Exercise text:
━━━━
He returned to Cincinnati in 1984 for a position as an assistant professor of surgery at the University of Cincinnati College of Medicine.
After years of sitting on the University of Cincinnati’s medical school admissions committee, Davis, 74, said he grew frustrated with how few Black students were enrolling.
In 1999, Davis and his wife pledged $10,000 to start their own scholarship and then began reaching out to friends, family members, and colleagues to raise more money. They sent out hundreds of fundraising letters for what they called the Lucy Oxley MD, African American Medical Student Scholarship.
Lucy Oxley was the first African American to graduate from the University of Cincinnati College of Medicine in 1935. She was also the only woman to graduate from the medical school that year.
When they met with the university’s development office, Davis said he emphasized that the scholarship would only be open to Black students. Davis said university officials agreed and the scholarship was launched in 2012.
The scholarship started modestly, offering one student a year a $3,000 award. As the endowment grew, it began to cover the recipient’s first-year tuition.
It was followed by scholarships established by several other Black doctors in the region, including Henderson, a retired orthopedic surgeon, who grew up playing little league baseball with Davis.
Kadi-Ann Rose received the award in 2021, which she said helped chip away at the costs of attending medical school.
“Med school is hard no matter where you go. I think what truly helped me is having a support system in my friends and mentors like Dr. Henderson that I’ve met along the way,” said Rose, who graduated May 3 and will begin a residency at Rush University Medical Center in Chicago.
The scholarships were going well, Davis said, but over the years, the university’s lawyers raised questions about how they were being administered and suggested that it should to be open to more than just Black students.
The pressure began to build during the early days of Trump’s second administration.
On Feb. 14, the Education Department warned universities they could lose federal funding if they did not eliminate DEI. A few days later, the University of Cincinnati began notifying some of the Black doctors who had established scholarships at the school that they would need to make changes.
On Feb. 26, Henderson received a text from a University of Cincinnati’s development office official telling him that he should check his email, adding, “don’t shoot the messenger.” The university had determined that they needed to alter the “title and purpose” of the scholarship, the email said.
Henderson’s scholarship does not explicitly mention race but says it’s open to anyone from an underrepresented community who has a financial need.
Henderson said he and other doctors are fighting any changes. His scholarship shouldn’t be treated any differently than legacy scholarships that are only open to children of alumni, Henderson said.
“This is just a setback, and it’s going to take a concerted effort to reverse it,” Henderson said. “But we can’t just give up, we don’t have that choice.”
━━━━
(Data for grounding pixel coordinates)
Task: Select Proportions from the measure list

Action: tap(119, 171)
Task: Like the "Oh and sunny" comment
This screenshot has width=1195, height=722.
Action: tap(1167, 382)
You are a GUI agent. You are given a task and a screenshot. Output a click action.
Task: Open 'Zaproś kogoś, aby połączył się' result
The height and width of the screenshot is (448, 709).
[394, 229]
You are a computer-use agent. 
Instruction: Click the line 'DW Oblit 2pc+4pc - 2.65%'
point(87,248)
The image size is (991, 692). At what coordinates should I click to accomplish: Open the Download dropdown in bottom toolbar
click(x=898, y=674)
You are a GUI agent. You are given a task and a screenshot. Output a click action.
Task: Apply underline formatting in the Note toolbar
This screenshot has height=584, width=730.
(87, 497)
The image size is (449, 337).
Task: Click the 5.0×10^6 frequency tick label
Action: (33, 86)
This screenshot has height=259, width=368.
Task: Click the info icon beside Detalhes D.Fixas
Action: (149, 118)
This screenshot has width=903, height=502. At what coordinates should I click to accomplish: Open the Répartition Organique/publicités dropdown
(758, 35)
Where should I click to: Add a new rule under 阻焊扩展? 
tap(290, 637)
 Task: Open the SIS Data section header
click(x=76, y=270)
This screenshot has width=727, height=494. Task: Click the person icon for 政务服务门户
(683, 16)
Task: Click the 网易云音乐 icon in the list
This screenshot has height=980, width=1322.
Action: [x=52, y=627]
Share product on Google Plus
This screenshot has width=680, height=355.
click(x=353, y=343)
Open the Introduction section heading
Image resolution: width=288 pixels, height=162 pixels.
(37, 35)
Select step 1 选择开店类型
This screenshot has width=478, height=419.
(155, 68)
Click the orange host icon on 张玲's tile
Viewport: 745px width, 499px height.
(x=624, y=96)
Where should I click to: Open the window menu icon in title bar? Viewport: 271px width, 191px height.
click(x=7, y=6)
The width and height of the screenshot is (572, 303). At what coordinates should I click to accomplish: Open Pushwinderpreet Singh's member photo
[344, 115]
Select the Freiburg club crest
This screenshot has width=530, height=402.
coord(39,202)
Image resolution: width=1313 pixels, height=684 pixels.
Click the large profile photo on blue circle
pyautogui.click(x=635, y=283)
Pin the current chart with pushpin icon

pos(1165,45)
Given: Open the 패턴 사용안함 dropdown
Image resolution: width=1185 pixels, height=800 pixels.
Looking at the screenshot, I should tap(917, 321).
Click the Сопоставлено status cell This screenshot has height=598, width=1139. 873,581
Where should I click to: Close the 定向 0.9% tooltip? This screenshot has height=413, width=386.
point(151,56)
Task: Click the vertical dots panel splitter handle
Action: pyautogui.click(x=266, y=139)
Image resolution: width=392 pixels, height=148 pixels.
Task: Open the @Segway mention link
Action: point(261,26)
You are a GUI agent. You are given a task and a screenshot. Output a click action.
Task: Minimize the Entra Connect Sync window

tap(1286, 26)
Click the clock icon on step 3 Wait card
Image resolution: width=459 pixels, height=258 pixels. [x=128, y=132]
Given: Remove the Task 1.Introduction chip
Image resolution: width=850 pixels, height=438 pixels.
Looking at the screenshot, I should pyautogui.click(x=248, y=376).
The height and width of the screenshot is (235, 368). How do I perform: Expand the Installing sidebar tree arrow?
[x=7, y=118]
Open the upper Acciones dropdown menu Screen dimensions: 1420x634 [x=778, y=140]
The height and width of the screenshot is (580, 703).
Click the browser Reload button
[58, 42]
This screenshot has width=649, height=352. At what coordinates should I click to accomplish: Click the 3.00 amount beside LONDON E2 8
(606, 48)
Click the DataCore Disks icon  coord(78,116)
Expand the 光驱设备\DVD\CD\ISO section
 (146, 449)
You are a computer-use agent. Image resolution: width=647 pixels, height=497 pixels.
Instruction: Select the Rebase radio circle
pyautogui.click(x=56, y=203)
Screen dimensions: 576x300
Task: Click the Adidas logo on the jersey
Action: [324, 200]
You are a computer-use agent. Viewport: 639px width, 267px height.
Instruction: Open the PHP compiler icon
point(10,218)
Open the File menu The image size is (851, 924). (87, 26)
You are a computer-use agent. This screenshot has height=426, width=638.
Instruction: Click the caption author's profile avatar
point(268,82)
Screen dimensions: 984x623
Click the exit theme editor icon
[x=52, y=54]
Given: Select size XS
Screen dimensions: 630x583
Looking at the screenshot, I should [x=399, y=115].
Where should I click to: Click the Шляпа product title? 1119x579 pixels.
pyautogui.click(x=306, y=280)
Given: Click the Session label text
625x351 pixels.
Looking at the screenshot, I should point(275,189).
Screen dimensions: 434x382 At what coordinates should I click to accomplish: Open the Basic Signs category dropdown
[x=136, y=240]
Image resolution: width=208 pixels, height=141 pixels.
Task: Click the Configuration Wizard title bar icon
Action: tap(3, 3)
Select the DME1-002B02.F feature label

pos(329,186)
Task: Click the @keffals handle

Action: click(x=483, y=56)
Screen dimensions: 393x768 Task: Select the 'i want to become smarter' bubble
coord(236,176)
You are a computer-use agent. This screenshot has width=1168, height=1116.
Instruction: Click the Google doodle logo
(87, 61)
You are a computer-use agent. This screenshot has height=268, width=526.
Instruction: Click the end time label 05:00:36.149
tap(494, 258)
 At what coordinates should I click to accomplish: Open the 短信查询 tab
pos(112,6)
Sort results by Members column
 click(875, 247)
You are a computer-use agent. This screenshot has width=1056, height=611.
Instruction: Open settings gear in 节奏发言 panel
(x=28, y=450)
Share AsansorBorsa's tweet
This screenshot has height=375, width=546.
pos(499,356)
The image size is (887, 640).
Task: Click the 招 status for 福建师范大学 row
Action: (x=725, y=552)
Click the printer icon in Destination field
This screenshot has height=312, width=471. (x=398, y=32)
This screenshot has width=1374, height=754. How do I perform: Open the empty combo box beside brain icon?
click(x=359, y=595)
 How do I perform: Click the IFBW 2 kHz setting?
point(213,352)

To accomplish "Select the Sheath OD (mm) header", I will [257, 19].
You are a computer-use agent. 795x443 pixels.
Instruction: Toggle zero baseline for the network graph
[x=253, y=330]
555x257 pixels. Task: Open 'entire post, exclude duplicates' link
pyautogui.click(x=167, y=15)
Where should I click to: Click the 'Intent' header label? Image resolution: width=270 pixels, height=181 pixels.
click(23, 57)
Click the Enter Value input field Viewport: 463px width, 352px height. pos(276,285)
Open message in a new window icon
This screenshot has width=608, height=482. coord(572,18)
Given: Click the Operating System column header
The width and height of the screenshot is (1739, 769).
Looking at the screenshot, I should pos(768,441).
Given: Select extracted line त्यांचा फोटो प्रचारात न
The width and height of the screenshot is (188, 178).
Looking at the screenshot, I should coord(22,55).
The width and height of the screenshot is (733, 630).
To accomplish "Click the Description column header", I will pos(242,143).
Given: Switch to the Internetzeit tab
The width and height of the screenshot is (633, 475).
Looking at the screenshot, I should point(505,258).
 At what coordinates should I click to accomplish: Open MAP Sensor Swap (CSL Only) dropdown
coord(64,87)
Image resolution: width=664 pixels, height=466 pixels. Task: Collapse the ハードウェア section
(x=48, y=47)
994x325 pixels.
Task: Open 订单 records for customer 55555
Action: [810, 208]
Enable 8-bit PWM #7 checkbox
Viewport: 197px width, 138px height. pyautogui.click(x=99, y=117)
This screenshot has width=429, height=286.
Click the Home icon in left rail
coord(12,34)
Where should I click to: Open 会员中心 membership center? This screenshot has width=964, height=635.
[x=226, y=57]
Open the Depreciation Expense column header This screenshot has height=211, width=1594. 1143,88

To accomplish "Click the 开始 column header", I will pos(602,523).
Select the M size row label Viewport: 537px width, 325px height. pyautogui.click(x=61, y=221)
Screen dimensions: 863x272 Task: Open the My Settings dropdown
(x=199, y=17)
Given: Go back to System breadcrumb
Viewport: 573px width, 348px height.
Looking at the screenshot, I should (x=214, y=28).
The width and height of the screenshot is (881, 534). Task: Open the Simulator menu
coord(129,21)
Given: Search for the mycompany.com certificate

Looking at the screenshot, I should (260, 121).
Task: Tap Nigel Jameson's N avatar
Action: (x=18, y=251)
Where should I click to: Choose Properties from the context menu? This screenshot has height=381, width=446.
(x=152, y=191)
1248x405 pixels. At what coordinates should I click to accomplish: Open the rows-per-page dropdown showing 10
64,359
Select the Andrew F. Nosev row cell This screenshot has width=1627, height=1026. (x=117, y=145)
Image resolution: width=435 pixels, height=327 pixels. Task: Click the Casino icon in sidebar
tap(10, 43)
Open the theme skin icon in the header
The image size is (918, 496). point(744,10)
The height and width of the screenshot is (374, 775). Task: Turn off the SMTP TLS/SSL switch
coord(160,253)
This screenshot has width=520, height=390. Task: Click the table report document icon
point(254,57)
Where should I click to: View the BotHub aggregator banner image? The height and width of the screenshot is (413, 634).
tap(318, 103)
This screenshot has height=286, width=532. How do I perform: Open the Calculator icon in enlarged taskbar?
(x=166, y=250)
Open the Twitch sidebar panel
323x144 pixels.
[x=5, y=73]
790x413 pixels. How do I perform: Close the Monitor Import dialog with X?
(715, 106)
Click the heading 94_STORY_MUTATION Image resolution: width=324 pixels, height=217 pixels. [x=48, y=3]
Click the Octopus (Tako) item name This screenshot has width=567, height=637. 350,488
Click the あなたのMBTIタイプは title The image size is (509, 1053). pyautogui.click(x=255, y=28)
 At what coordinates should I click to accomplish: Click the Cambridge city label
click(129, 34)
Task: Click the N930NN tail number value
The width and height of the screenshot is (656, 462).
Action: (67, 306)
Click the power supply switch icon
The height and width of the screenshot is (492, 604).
━━━━
What the task requires: Quote the passage of the scholarship article that starts with "On Feb. 26, Henderson" and goes on through "the email said.". Draw only on the scholarship article and leave the data aside.

Exercise answer:
On Feb. 26, Henderson received a text from a University of Cincinnati’s development office official telling him that he should check his email, adding, “don’t shoot the messenger.” The university had determined that they needed to alter the “title and purpose” of the scholarship, the email said.